*Given problem*: Copy out the items verbatim, from the line with "will [207, 94]." to the line with "I will pos(6,41).", both included.

*Data shown*:
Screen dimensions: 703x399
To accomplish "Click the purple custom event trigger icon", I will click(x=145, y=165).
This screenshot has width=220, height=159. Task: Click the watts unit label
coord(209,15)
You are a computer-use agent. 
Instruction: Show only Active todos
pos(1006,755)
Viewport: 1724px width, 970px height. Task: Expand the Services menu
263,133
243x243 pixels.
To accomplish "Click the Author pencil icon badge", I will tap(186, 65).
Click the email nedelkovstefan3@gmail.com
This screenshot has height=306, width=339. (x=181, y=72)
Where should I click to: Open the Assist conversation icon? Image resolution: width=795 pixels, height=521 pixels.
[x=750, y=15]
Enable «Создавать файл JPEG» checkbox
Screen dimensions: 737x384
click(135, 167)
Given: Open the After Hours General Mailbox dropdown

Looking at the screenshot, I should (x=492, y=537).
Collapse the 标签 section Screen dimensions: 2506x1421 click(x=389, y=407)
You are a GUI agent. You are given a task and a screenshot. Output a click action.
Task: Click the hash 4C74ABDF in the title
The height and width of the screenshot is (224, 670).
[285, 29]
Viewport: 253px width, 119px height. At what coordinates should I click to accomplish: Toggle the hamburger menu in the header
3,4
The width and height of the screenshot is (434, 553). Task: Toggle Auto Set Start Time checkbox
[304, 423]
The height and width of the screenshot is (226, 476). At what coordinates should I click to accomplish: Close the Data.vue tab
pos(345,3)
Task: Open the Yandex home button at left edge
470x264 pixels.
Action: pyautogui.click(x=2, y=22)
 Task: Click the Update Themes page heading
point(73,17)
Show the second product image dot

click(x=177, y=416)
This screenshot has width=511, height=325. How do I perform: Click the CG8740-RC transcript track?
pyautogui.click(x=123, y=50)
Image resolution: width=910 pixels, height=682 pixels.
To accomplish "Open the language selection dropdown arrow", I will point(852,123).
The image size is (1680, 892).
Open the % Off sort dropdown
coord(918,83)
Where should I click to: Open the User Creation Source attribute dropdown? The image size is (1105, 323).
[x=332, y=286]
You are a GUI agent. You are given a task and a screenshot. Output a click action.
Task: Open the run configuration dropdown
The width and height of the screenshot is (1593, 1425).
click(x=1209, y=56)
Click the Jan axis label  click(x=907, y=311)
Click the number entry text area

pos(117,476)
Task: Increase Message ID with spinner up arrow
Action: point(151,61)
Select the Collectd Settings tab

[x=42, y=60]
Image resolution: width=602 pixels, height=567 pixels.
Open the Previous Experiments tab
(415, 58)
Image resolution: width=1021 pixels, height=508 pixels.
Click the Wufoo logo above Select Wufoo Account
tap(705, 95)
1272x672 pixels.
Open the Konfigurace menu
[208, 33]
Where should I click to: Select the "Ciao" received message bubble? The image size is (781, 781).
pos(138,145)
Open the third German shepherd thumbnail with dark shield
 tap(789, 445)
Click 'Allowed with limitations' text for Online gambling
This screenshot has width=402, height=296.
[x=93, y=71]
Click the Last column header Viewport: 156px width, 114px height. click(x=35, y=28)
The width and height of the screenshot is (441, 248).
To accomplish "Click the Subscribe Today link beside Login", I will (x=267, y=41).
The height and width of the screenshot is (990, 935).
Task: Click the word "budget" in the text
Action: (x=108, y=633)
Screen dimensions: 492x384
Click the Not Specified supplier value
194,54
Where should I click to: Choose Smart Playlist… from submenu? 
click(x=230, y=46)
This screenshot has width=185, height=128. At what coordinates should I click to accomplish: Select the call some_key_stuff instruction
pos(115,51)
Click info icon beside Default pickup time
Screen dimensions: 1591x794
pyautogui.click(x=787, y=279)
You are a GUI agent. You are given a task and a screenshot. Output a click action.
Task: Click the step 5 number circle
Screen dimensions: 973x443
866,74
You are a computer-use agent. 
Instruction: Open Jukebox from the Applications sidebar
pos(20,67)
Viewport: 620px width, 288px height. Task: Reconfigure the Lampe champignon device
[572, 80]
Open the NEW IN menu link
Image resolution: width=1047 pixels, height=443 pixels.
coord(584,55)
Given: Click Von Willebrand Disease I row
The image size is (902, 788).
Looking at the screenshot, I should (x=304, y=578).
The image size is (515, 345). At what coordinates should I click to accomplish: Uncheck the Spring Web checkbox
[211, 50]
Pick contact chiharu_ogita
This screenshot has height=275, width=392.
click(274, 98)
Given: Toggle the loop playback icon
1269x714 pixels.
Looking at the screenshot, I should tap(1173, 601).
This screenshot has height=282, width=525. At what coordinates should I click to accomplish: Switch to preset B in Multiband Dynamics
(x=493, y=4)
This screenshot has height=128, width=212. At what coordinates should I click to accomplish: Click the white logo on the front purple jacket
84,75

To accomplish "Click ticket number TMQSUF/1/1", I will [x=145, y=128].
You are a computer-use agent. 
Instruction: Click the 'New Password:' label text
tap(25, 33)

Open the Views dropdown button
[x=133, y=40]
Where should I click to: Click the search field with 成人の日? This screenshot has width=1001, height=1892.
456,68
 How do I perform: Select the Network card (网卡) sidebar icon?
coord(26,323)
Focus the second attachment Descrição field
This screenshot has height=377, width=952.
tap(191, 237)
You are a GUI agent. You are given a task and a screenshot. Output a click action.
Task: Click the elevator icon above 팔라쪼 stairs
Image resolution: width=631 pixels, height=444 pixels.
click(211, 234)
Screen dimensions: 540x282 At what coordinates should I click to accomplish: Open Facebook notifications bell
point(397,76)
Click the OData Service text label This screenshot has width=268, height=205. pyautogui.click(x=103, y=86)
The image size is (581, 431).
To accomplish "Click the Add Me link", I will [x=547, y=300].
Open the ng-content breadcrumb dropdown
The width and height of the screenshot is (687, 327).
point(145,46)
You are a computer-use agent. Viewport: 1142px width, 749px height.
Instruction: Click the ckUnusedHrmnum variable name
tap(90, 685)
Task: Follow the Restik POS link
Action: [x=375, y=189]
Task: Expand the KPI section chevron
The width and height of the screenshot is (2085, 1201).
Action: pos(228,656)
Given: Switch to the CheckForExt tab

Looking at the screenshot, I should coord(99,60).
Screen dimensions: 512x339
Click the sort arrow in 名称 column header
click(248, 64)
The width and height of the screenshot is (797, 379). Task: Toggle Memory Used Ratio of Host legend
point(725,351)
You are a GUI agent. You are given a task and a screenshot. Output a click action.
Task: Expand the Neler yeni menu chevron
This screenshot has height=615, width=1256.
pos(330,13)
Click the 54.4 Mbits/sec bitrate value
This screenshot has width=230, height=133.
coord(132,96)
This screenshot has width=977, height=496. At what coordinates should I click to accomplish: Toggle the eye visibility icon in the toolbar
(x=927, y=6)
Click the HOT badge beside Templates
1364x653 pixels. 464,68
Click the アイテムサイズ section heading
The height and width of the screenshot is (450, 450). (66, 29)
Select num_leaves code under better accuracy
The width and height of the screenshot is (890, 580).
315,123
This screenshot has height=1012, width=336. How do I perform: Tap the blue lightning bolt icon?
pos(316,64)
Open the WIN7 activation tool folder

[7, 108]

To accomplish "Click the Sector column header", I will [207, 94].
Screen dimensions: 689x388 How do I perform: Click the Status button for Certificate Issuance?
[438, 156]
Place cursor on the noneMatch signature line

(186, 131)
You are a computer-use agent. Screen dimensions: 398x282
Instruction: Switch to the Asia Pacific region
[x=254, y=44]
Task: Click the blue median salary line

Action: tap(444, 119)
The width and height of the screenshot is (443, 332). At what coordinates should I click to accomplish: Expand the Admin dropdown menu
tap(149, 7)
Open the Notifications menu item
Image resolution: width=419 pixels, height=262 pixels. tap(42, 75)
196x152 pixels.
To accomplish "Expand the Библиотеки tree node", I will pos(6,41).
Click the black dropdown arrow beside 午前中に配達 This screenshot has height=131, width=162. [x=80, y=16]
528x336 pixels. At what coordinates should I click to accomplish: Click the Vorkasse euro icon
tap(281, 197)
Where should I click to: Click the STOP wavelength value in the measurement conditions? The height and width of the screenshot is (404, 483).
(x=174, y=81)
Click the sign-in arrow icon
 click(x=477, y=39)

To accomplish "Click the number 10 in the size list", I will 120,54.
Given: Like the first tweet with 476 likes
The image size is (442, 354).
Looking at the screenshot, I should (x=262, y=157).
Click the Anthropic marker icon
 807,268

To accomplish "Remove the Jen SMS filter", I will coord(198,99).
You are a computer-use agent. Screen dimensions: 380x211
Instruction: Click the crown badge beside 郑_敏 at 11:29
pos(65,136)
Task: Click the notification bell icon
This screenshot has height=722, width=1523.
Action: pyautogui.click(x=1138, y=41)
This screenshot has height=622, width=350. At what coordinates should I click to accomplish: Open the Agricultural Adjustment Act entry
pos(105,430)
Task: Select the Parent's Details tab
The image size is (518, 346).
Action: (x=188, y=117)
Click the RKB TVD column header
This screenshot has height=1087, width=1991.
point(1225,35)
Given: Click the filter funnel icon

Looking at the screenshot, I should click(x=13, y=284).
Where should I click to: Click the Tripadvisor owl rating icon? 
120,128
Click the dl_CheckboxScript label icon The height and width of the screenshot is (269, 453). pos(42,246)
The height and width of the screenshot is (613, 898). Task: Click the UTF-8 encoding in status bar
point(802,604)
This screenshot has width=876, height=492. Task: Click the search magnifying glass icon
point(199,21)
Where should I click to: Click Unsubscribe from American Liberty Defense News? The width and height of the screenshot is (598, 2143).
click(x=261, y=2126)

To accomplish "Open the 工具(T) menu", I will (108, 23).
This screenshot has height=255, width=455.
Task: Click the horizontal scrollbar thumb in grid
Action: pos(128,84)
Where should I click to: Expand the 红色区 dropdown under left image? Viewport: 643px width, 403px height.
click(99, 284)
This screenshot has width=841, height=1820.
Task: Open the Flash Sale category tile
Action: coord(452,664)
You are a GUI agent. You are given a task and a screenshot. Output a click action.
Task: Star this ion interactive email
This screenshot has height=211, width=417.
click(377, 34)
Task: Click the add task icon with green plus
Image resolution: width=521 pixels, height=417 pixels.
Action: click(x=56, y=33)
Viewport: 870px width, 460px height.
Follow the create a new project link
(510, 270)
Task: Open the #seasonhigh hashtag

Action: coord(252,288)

*Problem solution*:
To accomplish "Click the Sector column header", I will [207, 94].
Screen dimensions: 689x388 How do I perform: Click the Status button for Certificate Issuance?
[438, 156]
Place cursor on the noneMatch signature line

(186, 131)
You are a computer-use agent. Screen dimensions: 398x282
Instruction: Switch to the Asia Pacific region
[x=254, y=44]
Task: Click the blue median salary line

Action: tap(444, 119)
The width and height of the screenshot is (443, 332). At what coordinates should I click to accomplish: Expand the Admin dropdown menu
tap(149, 7)
Open the Notifications menu item
Image resolution: width=419 pixels, height=262 pixels. tap(42, 75)
196x152 pixels.
To accomplish "Expand the Библиотеки tree node", I will pos(6,41).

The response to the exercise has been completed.